The older man looks a little like John Houseman, with his droll manner and his arched eyebrows, and the younger guy like maybe Kris Kristofferson in one of his scragglier modes.
They are sitting side by side at a crowded bar when I wander in to escape the bitter weather.
Well, maybe not bitter, but it seemed bitter, if you get my meaning. A little mist on the ocean.
I was meeting my wife at 7 in front of a Hamburger Hamlet, but I was there at 6:30 because I am always early, no matter where I go.
So I decide that a little something to fight the dampness would be good. I drift into the Hamlet and find the only stool at the bar and order some Glenlivet on the rocks with just a dash of water.

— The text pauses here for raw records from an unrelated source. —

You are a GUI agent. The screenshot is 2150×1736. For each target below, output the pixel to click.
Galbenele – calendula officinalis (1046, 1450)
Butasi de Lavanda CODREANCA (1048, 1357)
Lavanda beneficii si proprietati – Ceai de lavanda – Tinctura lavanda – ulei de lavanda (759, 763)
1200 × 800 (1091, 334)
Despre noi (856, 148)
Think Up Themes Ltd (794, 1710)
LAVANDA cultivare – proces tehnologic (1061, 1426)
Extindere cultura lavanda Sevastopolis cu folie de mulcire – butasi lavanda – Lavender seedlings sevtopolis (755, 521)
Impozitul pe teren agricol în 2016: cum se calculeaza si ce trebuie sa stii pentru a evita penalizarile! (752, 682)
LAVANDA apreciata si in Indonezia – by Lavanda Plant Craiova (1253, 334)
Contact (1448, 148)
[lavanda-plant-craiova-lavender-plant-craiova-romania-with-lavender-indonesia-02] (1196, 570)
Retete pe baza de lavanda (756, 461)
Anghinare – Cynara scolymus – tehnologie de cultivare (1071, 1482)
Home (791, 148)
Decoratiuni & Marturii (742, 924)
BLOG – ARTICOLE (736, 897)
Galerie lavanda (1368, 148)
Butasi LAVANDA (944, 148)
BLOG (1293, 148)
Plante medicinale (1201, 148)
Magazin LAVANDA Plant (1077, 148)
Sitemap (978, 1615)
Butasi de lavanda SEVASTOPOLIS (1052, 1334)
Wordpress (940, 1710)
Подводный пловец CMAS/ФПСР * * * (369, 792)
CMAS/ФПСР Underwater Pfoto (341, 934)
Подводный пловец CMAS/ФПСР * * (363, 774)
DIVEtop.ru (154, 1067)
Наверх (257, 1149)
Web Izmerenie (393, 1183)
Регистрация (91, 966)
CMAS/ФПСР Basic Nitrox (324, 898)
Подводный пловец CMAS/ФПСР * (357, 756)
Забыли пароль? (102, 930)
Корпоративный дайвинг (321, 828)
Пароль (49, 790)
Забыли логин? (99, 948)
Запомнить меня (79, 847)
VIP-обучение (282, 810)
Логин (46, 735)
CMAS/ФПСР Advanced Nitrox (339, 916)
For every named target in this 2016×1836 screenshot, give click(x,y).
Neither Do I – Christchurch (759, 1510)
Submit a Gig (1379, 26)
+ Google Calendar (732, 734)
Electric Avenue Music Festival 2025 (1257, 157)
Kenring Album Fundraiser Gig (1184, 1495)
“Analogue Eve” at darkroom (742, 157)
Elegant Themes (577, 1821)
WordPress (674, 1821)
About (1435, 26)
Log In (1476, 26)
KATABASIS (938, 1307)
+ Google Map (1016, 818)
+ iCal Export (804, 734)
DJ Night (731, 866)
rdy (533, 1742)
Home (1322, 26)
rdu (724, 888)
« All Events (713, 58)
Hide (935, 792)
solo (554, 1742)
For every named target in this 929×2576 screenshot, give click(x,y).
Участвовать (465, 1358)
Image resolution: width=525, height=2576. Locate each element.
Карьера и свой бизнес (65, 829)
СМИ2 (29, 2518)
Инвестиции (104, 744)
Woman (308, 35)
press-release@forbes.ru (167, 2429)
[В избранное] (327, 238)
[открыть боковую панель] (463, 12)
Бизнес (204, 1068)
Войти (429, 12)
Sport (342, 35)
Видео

And I begin listening to John and Kris.
John is having a manhattan and is holding the glass with the tips of his fingers. Kris is drinking Corona beer from the bottle and sometimes it drools down onto his matted beard. He is making no effort to wipe it away.
The slobbery is driving John crazy and he keeps throwing admonishing glances toward Kris, who seems not to notice.
Kris wears a kind of faint smile and just keeps staring straight ahead at the bottles that line the shelves in back of the bar.
Finally, John can take it no longer and you know what he says? He looks right at Kris and says in a kind of slurred and cultured voice, "Have you ever heard of Samuel Clemens?"
That's what caught my attention.
Kris turns to face him directly and says, "What?"
"I asked you, sir, if you had ever heard of Samuel Clemens?"
Most of us would probably just say sure and turn away, but Kris seems delighted that someone is talking to him.
"No," he says, "is he from around here?"
This is exactly what John wants.
"Samuel Clemens," John says, sitting up with a kind of arrogant attitude, "was Mark Twain!"
Kris says, "Mark who?"
I don't think John expected that.
"You don't know who Mark Twain is?" he says, genuinely surprised.
Kris shrugs and says, "You want another one of those pink drinks? On me."
"Thank you," John says, "I would like another, yes."
So the cowboy orders two more and says, "Who's the guy you're talking about?"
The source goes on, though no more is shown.